日本大百科全書(ニッポニカ) 「中谷孝雄」の意味・わかりやすい解説
中谷孝雄
なかたにたかお
(1901―1995)
小説家。三重県に生まれる。東京帝国大学独文科中退。1925年(大正14)、旧制三高時代の友人梶井基次郎(かじいもとじろう)らと同人雑誌『青空(あおぞら)』を創刊。のち佐藤春夫の門に入る。34年(昭和9)、ある時代の青春像を描いた『春の絵巻』が、そのじみで着実な筆致と不抜の境地で、高い評価を得た。

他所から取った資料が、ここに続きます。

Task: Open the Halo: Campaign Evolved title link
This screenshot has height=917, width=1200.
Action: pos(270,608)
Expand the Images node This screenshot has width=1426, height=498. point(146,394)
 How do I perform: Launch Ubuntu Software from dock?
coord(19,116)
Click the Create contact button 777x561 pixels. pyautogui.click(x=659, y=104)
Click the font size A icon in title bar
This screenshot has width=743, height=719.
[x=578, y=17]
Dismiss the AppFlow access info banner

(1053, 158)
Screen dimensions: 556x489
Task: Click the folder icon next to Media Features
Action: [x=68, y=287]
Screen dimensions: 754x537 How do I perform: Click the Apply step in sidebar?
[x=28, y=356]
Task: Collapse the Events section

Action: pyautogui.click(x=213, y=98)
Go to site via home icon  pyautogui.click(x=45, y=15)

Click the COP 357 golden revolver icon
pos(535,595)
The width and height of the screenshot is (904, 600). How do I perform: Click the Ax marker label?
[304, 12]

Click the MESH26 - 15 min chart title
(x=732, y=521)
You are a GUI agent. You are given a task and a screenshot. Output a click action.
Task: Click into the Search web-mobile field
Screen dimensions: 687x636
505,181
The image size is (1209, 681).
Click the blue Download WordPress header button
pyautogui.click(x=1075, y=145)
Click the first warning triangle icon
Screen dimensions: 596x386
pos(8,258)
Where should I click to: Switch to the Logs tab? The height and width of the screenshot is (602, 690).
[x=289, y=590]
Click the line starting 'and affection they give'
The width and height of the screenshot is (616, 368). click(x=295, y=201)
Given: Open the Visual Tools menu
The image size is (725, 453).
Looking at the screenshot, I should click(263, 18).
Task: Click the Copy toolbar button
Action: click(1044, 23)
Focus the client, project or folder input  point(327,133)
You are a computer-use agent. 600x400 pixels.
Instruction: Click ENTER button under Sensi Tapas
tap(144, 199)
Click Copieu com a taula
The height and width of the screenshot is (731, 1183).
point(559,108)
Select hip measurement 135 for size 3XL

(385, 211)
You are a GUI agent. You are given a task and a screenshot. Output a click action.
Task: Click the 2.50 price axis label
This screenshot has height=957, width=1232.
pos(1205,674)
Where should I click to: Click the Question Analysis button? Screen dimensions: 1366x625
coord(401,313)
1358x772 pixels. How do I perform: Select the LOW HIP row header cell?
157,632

翌年、保田与重郎(やすだよじゅうろう)らと『日本浪曼(ろうまん)派』を創刊。第二次世界大戦ではニューギニアに出征。『のどかな戦場』(1967)は、この経験を基に描いた異色の戦争文学である。戦後は、円熟した歴史小説『業平(なりひら)系図』(1957~58)、『才女の運命』(1961)など、また、私小説的作品に『梶井基次郎』(1961)、『招魂の賦』(1967。芸術選奨受賞)、『故郷』(1973)、『桂子(けいこ)』(1978)ほか多数ある。91年には俳句雑誌『鈴』を発刊。